Gudeg.net—Nyadran atau ruwah Syakban adalah adat istiadat masyarakat di Di Yogyakarta dan Jawa Tengah yang umum dilakukan menjelang Idulfitri. Biasanya sadran agung yang dilakukan oleh masyarakat desa diakhiri dengan kenduri warga. Tak terkecuali di desa Rajeg Wetan.
Desa ini terletak di tak jauh ke sebelah barat Ringroad Siliwangi, di wilayah Tirtoadi, Sleman. Desa ini memiliki nama populer berupa singkatan yang cukup mengena. Mereka menyebut desa mereka Dewi Rawe.
Nyadran agung di desa wisata budaya ini dilakukan dengan serius, sangat mengakar pada budaya, dan cukup kolosal, dilihat dari sisi keterlibatan warga. Agenda ini dilaksanakan 3 Mei 2019.

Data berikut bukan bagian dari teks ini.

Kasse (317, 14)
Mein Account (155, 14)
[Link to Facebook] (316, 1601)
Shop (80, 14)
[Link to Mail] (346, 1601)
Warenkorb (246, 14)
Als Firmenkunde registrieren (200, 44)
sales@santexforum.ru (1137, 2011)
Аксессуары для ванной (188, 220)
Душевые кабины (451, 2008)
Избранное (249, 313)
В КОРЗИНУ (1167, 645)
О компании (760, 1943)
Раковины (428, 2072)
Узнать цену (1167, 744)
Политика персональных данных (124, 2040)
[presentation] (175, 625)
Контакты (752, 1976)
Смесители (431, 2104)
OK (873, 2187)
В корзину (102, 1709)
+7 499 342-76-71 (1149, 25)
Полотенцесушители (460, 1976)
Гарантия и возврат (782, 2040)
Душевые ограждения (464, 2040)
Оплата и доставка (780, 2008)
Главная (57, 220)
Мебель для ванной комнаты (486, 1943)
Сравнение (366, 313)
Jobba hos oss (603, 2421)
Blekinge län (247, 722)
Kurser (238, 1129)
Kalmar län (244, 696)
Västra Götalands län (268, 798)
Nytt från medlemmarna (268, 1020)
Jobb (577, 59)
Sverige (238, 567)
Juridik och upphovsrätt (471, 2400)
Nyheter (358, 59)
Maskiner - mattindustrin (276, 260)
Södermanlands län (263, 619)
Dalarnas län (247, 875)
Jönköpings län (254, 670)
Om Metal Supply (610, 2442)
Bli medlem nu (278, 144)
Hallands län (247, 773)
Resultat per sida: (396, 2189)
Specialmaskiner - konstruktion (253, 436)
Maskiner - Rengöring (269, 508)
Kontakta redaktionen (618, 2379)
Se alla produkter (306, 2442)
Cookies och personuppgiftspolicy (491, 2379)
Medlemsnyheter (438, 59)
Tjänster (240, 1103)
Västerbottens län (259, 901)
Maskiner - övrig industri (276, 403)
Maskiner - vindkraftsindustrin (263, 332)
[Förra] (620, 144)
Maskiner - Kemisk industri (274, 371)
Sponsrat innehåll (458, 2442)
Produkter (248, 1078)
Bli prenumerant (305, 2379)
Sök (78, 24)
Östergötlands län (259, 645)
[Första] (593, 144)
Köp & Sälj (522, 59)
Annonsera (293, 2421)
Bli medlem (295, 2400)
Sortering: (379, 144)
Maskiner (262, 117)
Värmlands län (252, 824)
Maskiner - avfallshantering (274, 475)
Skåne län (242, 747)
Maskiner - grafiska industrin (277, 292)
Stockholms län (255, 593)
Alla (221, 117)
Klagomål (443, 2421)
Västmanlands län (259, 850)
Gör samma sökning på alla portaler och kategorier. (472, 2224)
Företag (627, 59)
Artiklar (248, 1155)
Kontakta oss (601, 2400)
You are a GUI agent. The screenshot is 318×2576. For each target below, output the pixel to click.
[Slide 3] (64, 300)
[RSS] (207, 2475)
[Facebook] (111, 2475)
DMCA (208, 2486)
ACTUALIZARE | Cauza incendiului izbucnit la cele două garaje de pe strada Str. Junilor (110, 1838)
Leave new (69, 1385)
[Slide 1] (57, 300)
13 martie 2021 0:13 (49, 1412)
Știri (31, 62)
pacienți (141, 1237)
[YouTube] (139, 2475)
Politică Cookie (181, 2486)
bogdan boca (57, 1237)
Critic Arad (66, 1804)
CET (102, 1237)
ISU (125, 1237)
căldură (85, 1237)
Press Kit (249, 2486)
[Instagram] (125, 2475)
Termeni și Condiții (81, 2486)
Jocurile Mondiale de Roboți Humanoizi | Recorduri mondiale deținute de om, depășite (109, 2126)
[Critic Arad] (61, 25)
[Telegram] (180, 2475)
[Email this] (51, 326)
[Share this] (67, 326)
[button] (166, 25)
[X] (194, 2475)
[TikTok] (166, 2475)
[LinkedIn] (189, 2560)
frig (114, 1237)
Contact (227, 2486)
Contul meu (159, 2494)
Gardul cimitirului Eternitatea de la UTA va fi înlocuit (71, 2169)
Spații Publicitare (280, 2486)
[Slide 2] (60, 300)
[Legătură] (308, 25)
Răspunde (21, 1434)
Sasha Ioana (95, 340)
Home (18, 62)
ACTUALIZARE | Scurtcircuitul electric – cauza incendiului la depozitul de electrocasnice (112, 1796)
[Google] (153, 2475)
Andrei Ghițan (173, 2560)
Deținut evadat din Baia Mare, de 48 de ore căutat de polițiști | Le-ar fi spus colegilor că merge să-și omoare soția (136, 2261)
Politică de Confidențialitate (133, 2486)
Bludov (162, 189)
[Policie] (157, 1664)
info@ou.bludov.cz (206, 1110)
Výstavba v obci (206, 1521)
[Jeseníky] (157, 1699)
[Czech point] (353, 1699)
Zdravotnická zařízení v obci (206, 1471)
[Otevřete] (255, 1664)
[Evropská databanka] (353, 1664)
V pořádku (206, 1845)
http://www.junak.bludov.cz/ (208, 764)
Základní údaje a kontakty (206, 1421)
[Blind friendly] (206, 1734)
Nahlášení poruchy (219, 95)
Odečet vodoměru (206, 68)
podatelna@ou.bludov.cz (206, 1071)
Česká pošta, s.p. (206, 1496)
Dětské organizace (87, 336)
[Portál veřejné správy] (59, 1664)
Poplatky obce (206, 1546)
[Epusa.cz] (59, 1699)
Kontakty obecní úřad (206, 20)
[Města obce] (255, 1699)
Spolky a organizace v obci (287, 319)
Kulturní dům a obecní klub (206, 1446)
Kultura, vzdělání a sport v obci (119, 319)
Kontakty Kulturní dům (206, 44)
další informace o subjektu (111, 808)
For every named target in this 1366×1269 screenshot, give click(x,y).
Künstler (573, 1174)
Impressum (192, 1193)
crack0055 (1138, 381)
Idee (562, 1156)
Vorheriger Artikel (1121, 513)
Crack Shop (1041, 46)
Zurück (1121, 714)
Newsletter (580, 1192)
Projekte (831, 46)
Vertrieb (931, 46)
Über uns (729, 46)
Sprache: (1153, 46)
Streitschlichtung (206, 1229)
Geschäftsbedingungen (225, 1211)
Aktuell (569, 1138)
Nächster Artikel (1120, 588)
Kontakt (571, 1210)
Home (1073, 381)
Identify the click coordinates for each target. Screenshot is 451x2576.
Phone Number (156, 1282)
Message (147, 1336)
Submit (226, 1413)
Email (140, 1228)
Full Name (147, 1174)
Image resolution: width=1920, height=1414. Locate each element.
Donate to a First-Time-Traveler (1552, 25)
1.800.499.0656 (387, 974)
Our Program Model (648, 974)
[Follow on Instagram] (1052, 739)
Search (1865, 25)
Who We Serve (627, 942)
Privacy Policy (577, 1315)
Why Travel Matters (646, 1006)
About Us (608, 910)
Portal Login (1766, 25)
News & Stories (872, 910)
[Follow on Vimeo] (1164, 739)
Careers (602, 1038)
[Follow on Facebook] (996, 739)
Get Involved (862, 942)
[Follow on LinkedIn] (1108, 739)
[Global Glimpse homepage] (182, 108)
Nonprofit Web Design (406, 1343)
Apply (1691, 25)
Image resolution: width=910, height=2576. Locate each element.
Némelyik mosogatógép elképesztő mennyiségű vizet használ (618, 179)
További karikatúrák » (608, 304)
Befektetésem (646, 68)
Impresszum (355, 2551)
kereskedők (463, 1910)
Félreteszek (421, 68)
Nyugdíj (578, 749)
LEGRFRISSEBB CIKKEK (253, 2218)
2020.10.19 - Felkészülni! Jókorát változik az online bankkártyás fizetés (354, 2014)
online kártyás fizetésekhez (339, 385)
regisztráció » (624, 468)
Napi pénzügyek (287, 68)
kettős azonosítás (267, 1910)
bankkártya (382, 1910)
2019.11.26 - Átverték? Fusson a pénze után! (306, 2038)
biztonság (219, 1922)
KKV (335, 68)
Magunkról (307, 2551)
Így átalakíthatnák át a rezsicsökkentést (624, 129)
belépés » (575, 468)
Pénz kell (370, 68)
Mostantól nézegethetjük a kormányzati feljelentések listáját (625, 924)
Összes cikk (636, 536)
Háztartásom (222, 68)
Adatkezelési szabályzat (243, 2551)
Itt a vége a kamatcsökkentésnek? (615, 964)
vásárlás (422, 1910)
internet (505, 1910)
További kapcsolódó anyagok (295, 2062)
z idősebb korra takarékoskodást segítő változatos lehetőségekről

Empat gunungan hasil bumi, ikon desa “Dewi Rawe”, dan dua ogoh-ogoh perempuan dan laki-laki berukuran besar dikirab keliling desa bersama runtutan iring-iringan yang banyak.
“Gunungan Dewi Rawe ada rebungnya. Baik di pucuk atau bukan, sayur rebung, bakpia rebung. Karena kuliner yang cukup khas dari desa ini rebung,” ungkap Widiarto, Kepala Dukuh di Rajek Wetan saat diwawancara di sela-sela acara (3/5).
Suasana saat itu sangat semarak dan hidup oleh hiruk pikuk warga yang mengikuti kirab dan yang menonton. Semua sama gembiranya. Tua muda, dari usia Tk hingga lansia nampak larut dalam perayaan budaya ini.
Bermula dari pondokan, dilepas oleh sambutan berbahasa Jawa, iring-iringan didahului oleh dua penunggang kuda. Penunggang kuda ini diikuti oleh iring-iringan pembaca macapat yang melagukan serat dengan indah. Mereka ditemani dengan asap wangi dan taburan bunga.
Di belakangnya diikuti oleh iring-iringan gunungan pertama, dan gunungan-gunungan berikutnya. Iring-iringan paling belakang adalah satu pasang ogoh-ogoh. Di tengah-tengah kirab, iring-iringan delman bergabung mengikuti kirab.
Ogoh-ogoh dibawa oleh sekelompok pemuda berlepotan cat hitam, hijau, dan anak-anak bertopeng dan berguling. Sebagian tertutup pasir dan tanah karenanya. Tidak hanya iring-iringan warga, kita juga dapat menyaksikan iring-iringan pasukan baris-berbaris.
Jalan yang ditempuh cukup panjang dan sedikit berkontur. Jalannya naik turun, alias berbukit dan menukik. Namun turut hadir di situ dan ikut larut dalam euforia, perjalanan tersebut tidak terasa melelahkan.
Kirab bermuara di wana desa yang dibangun oleh Dinas Lingkungan Hidup (DLH) Sleman pada tahun 2015. Tak disangka desa ini memiliki ruang terbuka hijau yang cukup luas di tengah-tengah desa. Bahkan dilengkapi dengan berbagai permainan fisik untuk anak.
Setelah sambutan dan doa dari Sekdes, Camat, dan Dinas Budaya DIY, dan perwakilan pemkan Sleman, waktunya rayahan. Rayahan ini adalah waktu di mana warga berebut isi gunungan.
Empat gunungan tersebut habis dalam waktu yang cukup singkat. Isi gunungan memang dipercaya membawa berkah bagi yang mendapatkan.
Di antara warga bahkan terlihat Heru Gundul, pembawa acara petualangan di salah satu TV swasta di Indonesia.
“Saya ikut rayahan selain merayakan tradisi adat budaya Jawa, juga karena seru ikut berebut dengan warga,” ujar pria yang sudah lama tinggal di Jogja ini. Ia mendapatkan ayam ingkung, hampir utuh.
Desa ini memang ditasbihkan sebagai desa wisata budaya. Disebut desa wisata budaya karena mereka ingin wisata di desa ini berakar pada kebudayaan dan seni. Mereka tidak ingin mengubah wajah desa dengan membangun wahana untuk menghibur pengunjung.